A partir desses paradigmas, o Plenário do Supremo Tribunal Federal tem reiteradamente rejeitado a tese da eficácia vinculante e transcendente dos motivos determinantes das decisões proferidas em ações de controle abstrato de constitucionalidade (Rcl 2.475-AgR/MG, rel. p/ o acórdão Min. Marco Aurélio – Rcl 3.014/SP, rel. Min. Ayres Britto – Rcl 3.249-AgR/RN, rel. Min. Dias Toffoli – Rcl 6.204-AgR/AL, rel. Min. Eros Grau – Rcl 6.319-AgR/SC, rel. Min. Eros Grau –  Rcl 9.778-AgR/RJ, rel. Min. Ricardo Lewandowski – Rcl 11.831- -AgR/CE, rel. Min. Cármen Lúcia – Rcl 14.098/TO, rel. Min. Roberto Barroso – Rcl 14.111/DF, rel. Min. Teori Zavascki –Rcl 14.391/MT, rel. Min. Rosa Weber – Rcl 15.225/SP, rel. Min. Marco Aurélio, Rcl 2.986/SE, rel. Min. Celso De Mello, Rcl 14.266/RJ, rel. Min. Luiz Fux, Rcl 13.185/DF, rel. Min. Rosa Weber – Rcl 14.101/RN, rel. Min. Cármen Lúcia – Rcl 14.258/SP, rel. Min. Ricardo Lewandowski – Rcl 14.425/RS, rel. Min. Rosa Weber, Rcl 11.555/MG, rel. Min. Luiz Fux, Rcl 14.079/DF, rel. Min. Roberto Barroso, Rcl 11.479-AgR/CE, Re. Min. Cármen Lúcia, etc.).

............................................................................................................................

> _Registros armazenados_:

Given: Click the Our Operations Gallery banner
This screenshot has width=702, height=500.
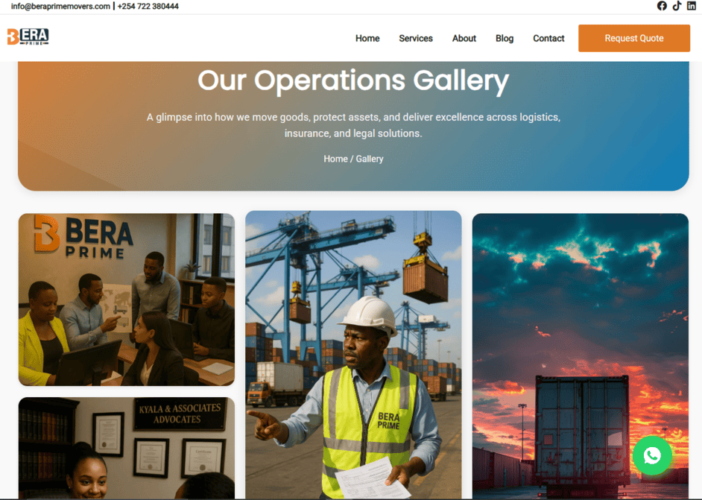Looking at the screenshot, I should (352, 80).
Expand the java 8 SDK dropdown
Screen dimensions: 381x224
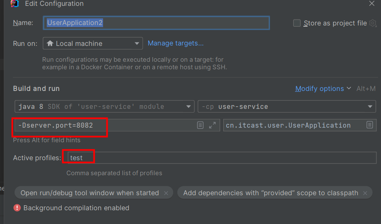click(104, 106)
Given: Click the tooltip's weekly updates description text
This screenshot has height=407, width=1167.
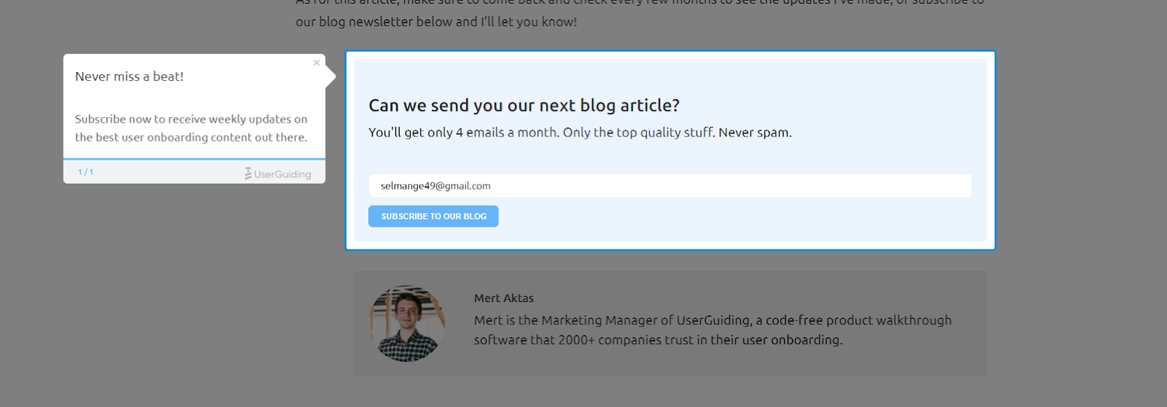Looking at the screenshot, I should click(191, 128).
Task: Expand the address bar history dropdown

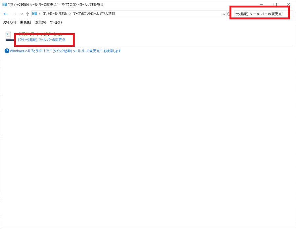Action: pos(223,14)
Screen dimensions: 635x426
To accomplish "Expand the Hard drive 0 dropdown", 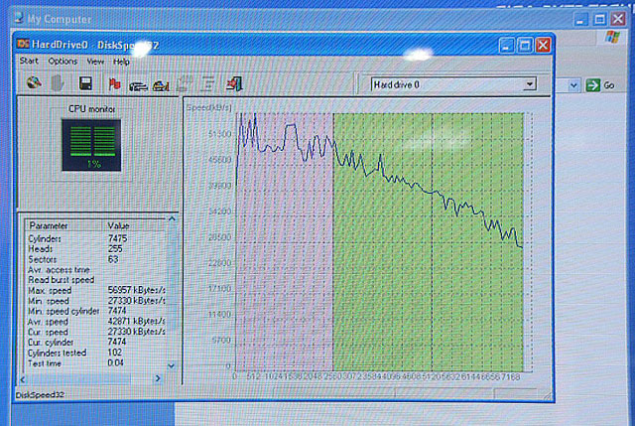I will pyautogui.click(x=530, y=84).
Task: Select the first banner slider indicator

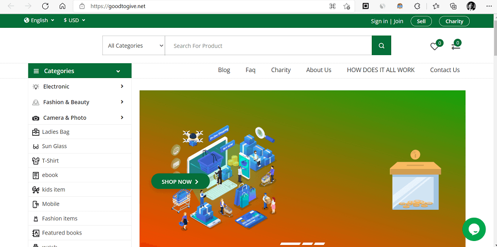Action: point(290,244)
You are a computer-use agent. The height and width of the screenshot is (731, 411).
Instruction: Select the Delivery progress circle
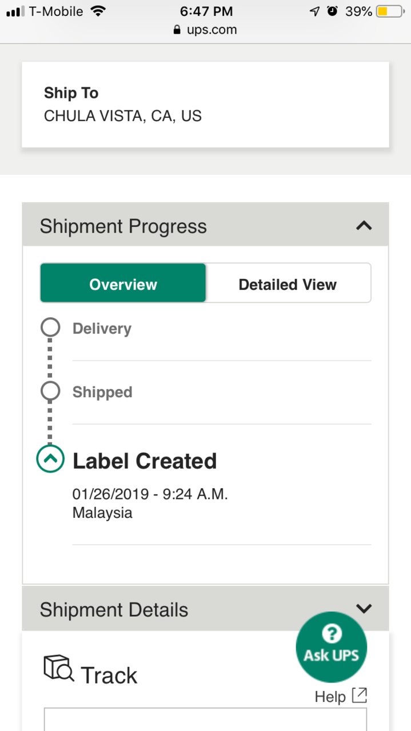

> _Tarefa_: Prossiga com o trecho sobre a eficácia vinculante dos motivos determinantes no Supremo Tribunal Federal a partir do ponto em que ele termina. O material forma um conjunto à parte, sem ligação com o trecho.

> _Resposta da tarefa_:
“Destarte, ainda que leis de outros Estados, eventualmente declaradas inconstitucionais, contenham artigos com redação idêntica aos de leis goianas, há a incontornável necessidade de propositura de novas ADI’s visando à manifestação do STF acerca da constitucionalidade ou não de nossas normas.

............................................................................................................................

“ Assim, o novel posicionamento do STF é conducente à conclusão no sentido de que, embora o cotejamento de diploma normativo goiano com lei editada por outro Estado, declarada inconstitucional em controle abstrato, releve inequívoca identidade material de conteúdo, não se afigura lícito invocar, na seara administrativa, a teoria da transcendência dos motivos determinantes, em ordem a subsidiar, sob o aspecto jurídico, a constituição de crédito tributário com arrimo na argumentação de que a lei goiana confrontaria entendimento já sufragado pelo STF.

No que concerne ao ICMS, convém ressaltar que ainda que determinada lei do Estado de Goiás concessiva de benefício fiscal, não submetido à aprovação do CONFAZ, contenha artigo com redação idêntica ao de lei editada por outro Estado, declarada inconstitucional pelo STF, não se pode invocar, na órbita administrativa, a teoria da transcendência dos motivos determinantes para efeito de fundamentação de lançamento do crédito tributário por suposta utilização indevida de benefício fiscal pelo contribuinte.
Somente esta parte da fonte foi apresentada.